Maxime Kovalevsky nous a laissé également d’autres admirables compositions : ce sont de grandes hymnes latines qu’il a harmonisées pour la langue française. Citons par exemple l’hymne de la Croix, attribuée à saint Venance Fortunat, archevêque de Poitiers à l’époque de sainte Radegonde : « les étendards du Roi s’avancent… » ; ou l’hymne à saint Martin ou à saint Patrick, ou encore l’hymne de l’Avent attribué à Prudence au 4ème siècle : « écoutez, une voix s’élève, qui résonne à travers la nuit… ».

Le système des huit tons latins au service du message évangélique en français est applicable à l’ensemble des offices des heures. Chaque fois que le livre liturgique – Octoèque, Ménologe, Triode, Pentecostaire – indique pour une prière un ton, il  suffit d’utiliser celui qui correspond. Bien sûr, il s’agit ici de la forme la plus simple.
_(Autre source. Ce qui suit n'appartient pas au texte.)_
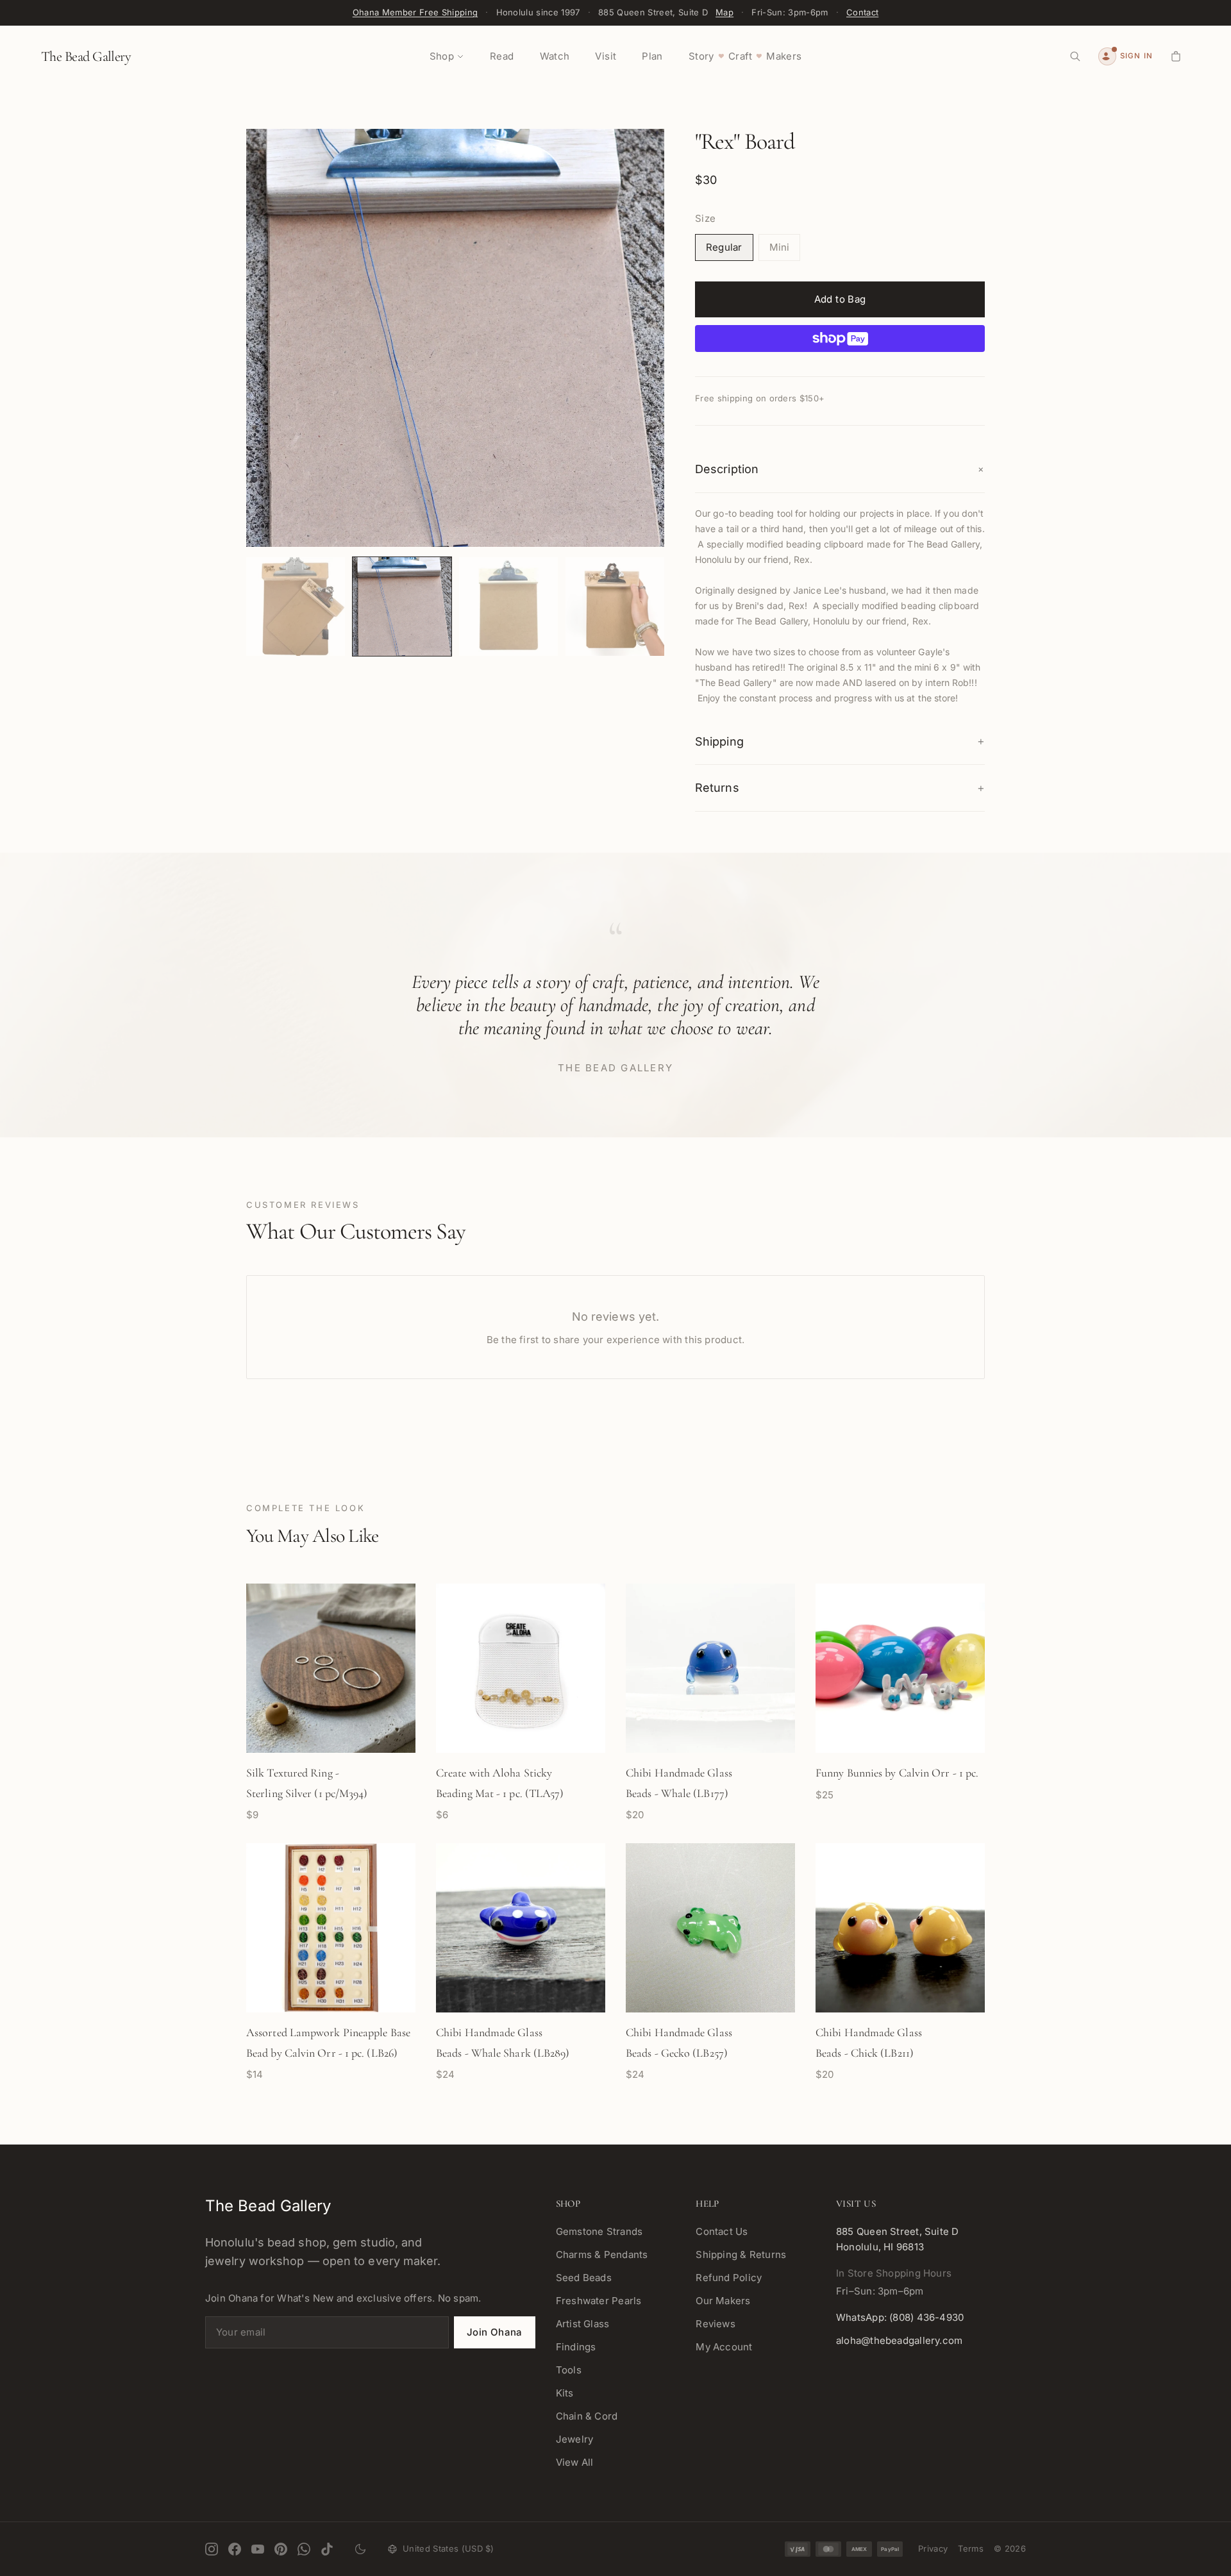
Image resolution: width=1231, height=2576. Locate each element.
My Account (724, 2347)
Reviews (715, 2324)
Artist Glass (583, 2324)
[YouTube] (257, 2549)
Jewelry (575, 2439)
Les huit tons latins sont susceptibles, surtout dans les alléluias, et dans les exapostilaires, par exemple, de développements magnifiques, mais on se gardera de toute forme de virtuosité afin de ne pas perdre l’esprit du chant liturgique : on n’est ni à l’opéra, ni au concert, on est à recevoir les messages évangéliques, à les assimiler pour les transmettre ensuite pour le bonheur des hommes.